Dataset entries:
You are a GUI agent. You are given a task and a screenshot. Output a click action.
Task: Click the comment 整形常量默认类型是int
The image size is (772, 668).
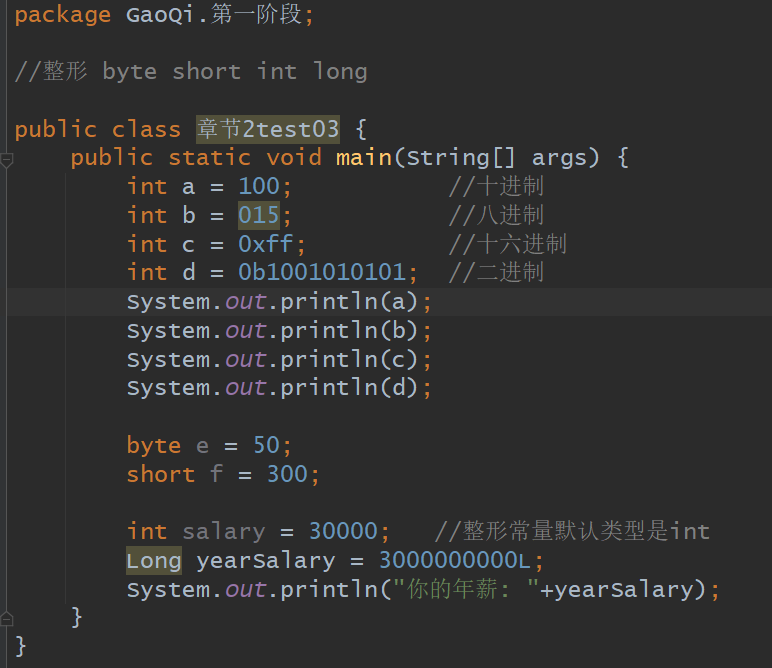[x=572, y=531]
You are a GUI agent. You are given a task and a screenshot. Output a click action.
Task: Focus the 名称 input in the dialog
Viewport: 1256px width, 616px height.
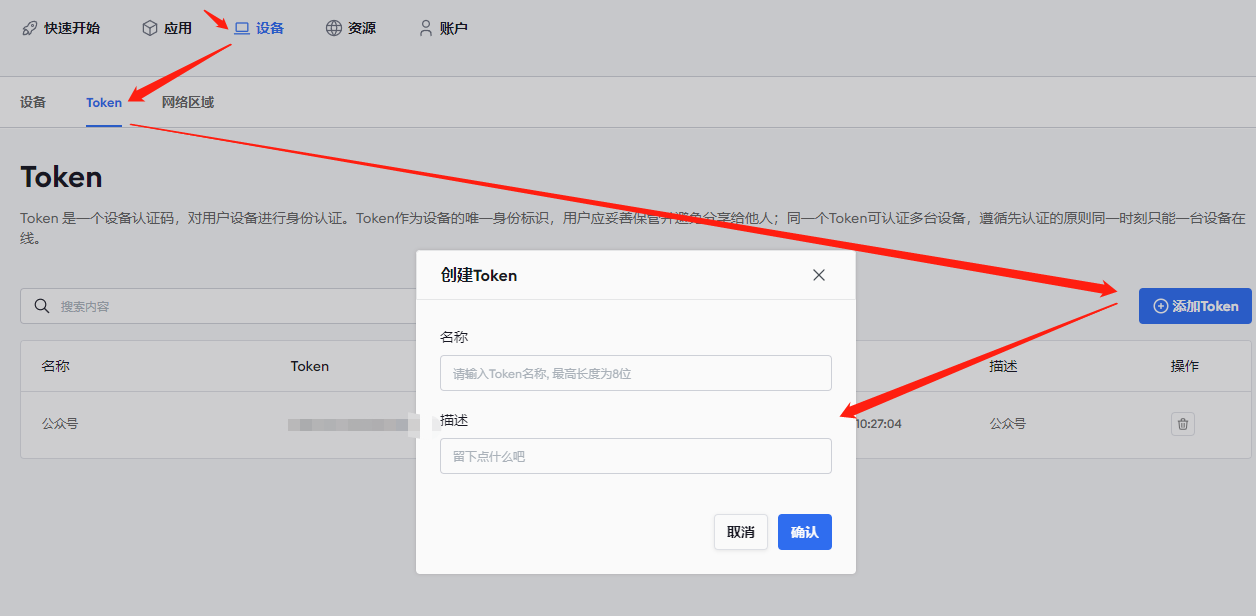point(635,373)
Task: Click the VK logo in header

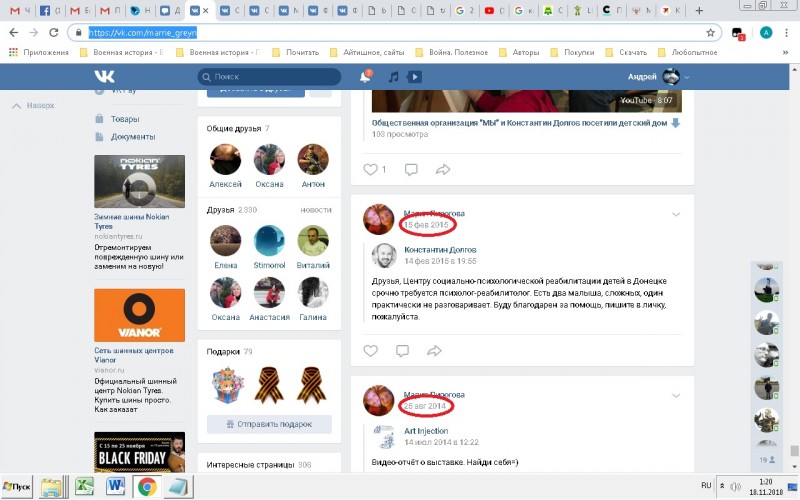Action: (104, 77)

The problem: Take the lines of the material above from the first through the one containing "Task: Focus the 名称 input in the dialog", both included, and print them exactly without the pictures.

Answer section:
You are a GUI agent. You are given a task and a screenshot. Output a click action.
Task: Click the comment 整形常量默认类型是int
The image size is (772, 668).
[x=572, y=531]
You are a GUI agent. You are given a task and a screenshot. Output a click action.
Task: Focus the 名称 input in the dialog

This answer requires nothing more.